NCT06440525 · Status: RECRUITING · Phase: PHASE2 · Type: INTERVENTIONAL · Enrollment: 106

Last updated 2025-07-18

No results posted yet for this study

Summary

The goal of this clinical study is to learn if RSLV-132 improves the symptoms of SS in adults.
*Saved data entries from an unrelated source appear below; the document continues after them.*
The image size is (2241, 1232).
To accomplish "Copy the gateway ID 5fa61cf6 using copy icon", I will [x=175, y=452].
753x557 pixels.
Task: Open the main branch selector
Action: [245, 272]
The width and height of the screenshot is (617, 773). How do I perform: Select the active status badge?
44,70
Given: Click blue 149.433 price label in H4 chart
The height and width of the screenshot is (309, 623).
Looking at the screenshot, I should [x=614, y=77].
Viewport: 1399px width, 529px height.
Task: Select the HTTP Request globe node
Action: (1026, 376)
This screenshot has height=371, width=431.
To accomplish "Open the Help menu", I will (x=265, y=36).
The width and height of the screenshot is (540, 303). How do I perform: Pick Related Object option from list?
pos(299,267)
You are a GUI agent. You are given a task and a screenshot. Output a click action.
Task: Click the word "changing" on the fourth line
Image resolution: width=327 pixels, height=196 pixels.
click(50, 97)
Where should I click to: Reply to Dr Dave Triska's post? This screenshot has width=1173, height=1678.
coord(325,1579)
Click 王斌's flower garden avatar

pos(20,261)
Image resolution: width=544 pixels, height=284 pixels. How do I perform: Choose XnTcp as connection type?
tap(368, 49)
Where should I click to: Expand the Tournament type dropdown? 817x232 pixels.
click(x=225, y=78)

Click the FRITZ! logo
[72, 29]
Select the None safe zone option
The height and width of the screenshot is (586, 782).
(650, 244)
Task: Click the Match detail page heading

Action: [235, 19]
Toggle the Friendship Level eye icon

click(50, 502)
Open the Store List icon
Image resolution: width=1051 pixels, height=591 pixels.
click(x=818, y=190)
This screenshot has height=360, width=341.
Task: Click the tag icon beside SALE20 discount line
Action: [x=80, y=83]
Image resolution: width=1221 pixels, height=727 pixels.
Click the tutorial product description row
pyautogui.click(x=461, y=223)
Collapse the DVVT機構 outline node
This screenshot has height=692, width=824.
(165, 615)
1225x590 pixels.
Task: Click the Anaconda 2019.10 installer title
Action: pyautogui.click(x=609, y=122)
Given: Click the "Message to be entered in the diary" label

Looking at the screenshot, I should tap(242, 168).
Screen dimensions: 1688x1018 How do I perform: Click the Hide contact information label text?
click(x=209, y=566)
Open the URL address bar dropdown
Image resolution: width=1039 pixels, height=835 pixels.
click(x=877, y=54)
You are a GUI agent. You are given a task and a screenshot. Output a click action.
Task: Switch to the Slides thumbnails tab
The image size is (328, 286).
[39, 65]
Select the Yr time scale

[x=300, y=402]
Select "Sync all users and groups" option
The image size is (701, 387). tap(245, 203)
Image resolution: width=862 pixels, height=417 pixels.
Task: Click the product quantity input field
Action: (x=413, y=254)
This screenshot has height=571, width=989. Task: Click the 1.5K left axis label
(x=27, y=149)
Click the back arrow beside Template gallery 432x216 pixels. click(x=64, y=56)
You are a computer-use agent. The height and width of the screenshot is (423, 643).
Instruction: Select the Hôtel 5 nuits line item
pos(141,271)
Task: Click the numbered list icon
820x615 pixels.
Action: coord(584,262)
It will also learn about the safety of RSLV-132. The main questions it aims to answer are:

* Does RSLV-132 improve the cardinal symptoms of Sjogren's including fatigue, dryness and pain?
* Does RSLV-132 improve the tiredness/fatigue caused by Sjogren's?
* What are the blood levels of RSLV-132 over time?
* What is the immune (antibody) response in the body to RSLV-132?
* What is the safety profile of RSLV-132?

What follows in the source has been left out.